[Entries for locating text and elements]
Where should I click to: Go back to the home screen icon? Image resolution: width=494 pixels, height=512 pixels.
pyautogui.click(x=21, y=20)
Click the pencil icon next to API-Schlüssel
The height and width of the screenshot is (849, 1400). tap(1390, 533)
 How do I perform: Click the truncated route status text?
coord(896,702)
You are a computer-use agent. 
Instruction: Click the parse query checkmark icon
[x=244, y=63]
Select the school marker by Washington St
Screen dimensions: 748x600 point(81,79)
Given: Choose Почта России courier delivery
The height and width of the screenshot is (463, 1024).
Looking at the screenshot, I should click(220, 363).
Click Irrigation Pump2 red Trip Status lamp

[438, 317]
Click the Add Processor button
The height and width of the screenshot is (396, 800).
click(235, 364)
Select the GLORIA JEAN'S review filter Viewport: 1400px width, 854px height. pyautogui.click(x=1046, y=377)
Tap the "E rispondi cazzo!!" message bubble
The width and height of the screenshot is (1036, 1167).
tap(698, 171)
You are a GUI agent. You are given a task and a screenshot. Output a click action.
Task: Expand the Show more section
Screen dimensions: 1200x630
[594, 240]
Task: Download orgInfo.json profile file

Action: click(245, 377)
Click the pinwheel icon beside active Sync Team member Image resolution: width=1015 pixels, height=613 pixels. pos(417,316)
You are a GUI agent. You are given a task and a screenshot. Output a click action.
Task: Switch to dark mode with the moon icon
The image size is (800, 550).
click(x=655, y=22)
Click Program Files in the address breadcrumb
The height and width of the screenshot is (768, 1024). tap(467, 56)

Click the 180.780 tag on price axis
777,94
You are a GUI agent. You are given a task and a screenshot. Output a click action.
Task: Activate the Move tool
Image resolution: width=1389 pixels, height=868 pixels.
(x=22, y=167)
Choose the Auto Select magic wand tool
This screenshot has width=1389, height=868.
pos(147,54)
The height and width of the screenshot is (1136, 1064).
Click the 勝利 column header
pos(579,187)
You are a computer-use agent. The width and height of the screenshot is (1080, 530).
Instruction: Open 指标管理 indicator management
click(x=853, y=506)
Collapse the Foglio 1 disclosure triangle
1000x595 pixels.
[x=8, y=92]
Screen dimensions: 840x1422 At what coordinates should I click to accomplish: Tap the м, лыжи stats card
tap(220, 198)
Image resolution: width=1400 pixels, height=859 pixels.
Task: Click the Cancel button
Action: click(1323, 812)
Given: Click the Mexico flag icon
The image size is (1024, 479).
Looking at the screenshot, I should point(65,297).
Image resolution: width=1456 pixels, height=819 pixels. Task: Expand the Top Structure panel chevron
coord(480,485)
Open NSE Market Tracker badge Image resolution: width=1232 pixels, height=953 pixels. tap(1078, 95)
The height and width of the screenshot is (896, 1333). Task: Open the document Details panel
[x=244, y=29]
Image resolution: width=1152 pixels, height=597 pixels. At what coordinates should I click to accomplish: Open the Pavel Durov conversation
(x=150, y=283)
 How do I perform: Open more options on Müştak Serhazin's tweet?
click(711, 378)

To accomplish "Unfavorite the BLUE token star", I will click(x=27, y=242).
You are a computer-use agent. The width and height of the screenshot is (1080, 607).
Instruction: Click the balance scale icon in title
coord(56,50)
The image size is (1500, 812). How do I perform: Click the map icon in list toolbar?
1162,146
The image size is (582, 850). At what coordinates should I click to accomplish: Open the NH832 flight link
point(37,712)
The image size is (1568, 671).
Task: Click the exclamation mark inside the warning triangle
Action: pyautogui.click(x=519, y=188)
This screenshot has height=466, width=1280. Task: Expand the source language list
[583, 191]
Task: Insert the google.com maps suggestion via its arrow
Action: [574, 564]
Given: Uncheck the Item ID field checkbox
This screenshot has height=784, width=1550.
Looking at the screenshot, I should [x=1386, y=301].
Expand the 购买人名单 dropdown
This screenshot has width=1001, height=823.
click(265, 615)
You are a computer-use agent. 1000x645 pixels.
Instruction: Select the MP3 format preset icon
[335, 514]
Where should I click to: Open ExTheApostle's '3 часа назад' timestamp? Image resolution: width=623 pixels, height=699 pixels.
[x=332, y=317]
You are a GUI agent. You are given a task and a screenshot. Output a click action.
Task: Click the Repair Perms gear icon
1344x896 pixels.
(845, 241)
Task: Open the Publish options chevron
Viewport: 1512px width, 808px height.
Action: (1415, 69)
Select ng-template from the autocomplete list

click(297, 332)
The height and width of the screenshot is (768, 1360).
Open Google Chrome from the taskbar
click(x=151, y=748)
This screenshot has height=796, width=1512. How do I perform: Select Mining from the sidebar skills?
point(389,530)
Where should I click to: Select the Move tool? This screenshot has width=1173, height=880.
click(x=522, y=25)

■ Goal ■
Recast all of the lines above as a numbered list, leaving out any blank lines.

■ Expected answer ■
1. Where should I click to: Go back to the home screen icon? Image resolution: width=494 pixels, height=512 pixels.
2. pyautogui.click(x=21, y=20)
3. Click the pencil icon next to API-Schlüssel
4. The height and width of the screenshot is (849, 1400). tap(1390, 533)
5.  How do I perform: Click the truncated route status text?
6. coord(896,702)
7. You are a computer-use agent. 
8. Instruction: Click the parse query checkmark icon
9. [x=244, y=63]
10. Select the school marker by Washington St
11. Screen dimensions: 748x600 point(81,79)
12. Given: Choose Почта России courier delivery
13. The height and width of the screenshot is (463, 1024).
14. Looking at the screenshot, I should click(220, 363).
15. Click Irrigation Pump2 red Trip Status lamp
16. [438, 317]
17. Click the Add Processor button
18. The height and width of the screenshot is (396, 800).
19. click(235, 364)
20. Select the GLORIA JEAN'S review filter Viewport: 1400px width, 854px height. pyautogui.click(x=1046, y=377)
21. Tap the "E rispondi cazzo!!" message bubble
22. The width and height of the screenshot is (1036, 1167).
23. tap(698, 171)
24. You are a GUI agent. You are given a task and a screenshot. Output a click action.
25. Task: Expand the Show more section
26. Screen dimensions: 1200x630
27. [594, 240]
28. Task: Download orgInfo.json profile file
29. Action: click(245, 377)
30. Click the pinwheel icon beside active Sync Team member Image resolution: width=1015 pixels, height=613 pixels. pos(417,316)
31. You are a GUI agent. You are given a task and a screenshot. Output a click action.
32. Task: Switch to dark mode with the moon icon
33. The image size is (800, 550).
34. click(x=655, y=22)
35. Click Program Files in the address breadcrumb
36. The height and width of the screenshot is (768, 1024). tap(467, 56)
37. Click the 180.780 tag on price axis
38. 777,94
39. You are a GUI agent. You are given a task and a screenshot. Output a click action.
40. Task: Activate the Move tool
41. Image resolution: width=1389 pixels, height=868 pixels.
42. (x=22, y=167)
43. Choose the Auto Select magic wand tool
44. This screenshot has width=1389, height=868.
45. pos(147,54)
46. The height and width of the screenshot is (1136, 1064).
47. Click the 勝利 column header
48. pos(579,187)
49. You are a computer-use agent. The width and height of the screenshot is (1080, 530).
50. Instruction: Open 指标管理 indicator management
51. click(x=853, y=506)
52. Collapse the Foglio 1 disclosure triangle
53. 1000x595 pixels.
54. [x=8, y=92]
55. Screen dimensions: 840x1422 At what coordinates should I click to accomplish: Tap the м, лыжи stats card
56. tap(220, 198)
57. Image resolution: width=1400 pixels, height=859 pixels.
58. Task: Click the Cancel button
59. Action: click(1323, 812)
60. Given: Click the Mexico flag icon
61. The image size is (1024, 479).
62. Looking at the screenshot, I should point(65,297).
63. Image resolution: width=1456 pixels, height=819 pixels. Task: Expand the Top Structure panel chevron
64. coord(480,485)
65. Open NSE Market Tracker badge Image resolution: width=1232 pixels, height=953 pixels. tap(1078, 95)
66. The height and width of the screenshot is (896, 1333). Task: Open the document Details panel
67. [x=244, y=29]
68. Image resolution: width=1152 pixels, height=597 pixels. At what coordinates should I click to accomplish: Open the Pavel Durov conversation
69. (x=150, y=283)
70.  How do I perform: Open more options on Müştak Serhazin's tweet?
71. click(711, 378)
72. To accomplish "Unfavorite the BLUE token star", I will click(x=27, y=242).
73. You are a computer-use agent. The width and height of the screenshot is (1080, 607).
74. Instruction: Click the balance scale icon in title
75. coord(56,50)
76. The image size is (1500, 812). How do I perform: Click the map icon in list toolbar?
77. 1162,146
78. The image size is (582, 850). At what coordinates should I click to accomplish: Open the NH832 flight link
79. point(37,712)
80. The image size is (1568, 671).
81. Task: Click the exclamation mark inside the warning triangle
82. Action: pyautogui.click(x=519, y=188)
83. This screenshot has height=466, width=1280. Task: Expand the source language list
84. [583, 191]
85. Task: Insert the google.com maps suggestion via its arrow
86. Action: [574, 564]
87. Given: Uncheck the Item ID field checkbox
88. This screenshot has height=784, width=1550.
89. Looking at the screenshot, I should [x=1386, y=301].
90. Expand the 购买人名单 dropdown
91. This screenshot has width=1001, height=823.
92. click(265, 615)
93. You are a computer-use agent. 1000x645 pixels.
94. Instruction: Select the MP3 format preset icon
95. [335, 514]
96. Where should I click to: Open ExTheApostle's '3 часа назад' timestamp? Image resolution: width=623 pixels, height=699 pixels.
97. [x=332, y=317]
98. You are a GUI agent. You are given a task and a screenshot. Output a click action.
99. Task: Click the Repair Perms gear icon
100. 1344x896 pixels.
101. (845, 241)
102. Task: Open the Publish options chevron
103. Viewport: 1512px width, 808px height.
104. Action: (1415, 69)
105. Select ng-template from the autocomplete list
106. click(297, 332)
107. The height and width of the screenshot is (768, 1360).
108. Open Google Chrome from the taskbar
109. click(x=151, y=748)
110. This screenshot has height=796, width=1512. How do I perform: Select Mining from the sidebar skills?
111. point(389,530)
112. Where should I click to: Select the Move tool? This screenshot has width=1173, height=880.
113. click(x=522, y=25)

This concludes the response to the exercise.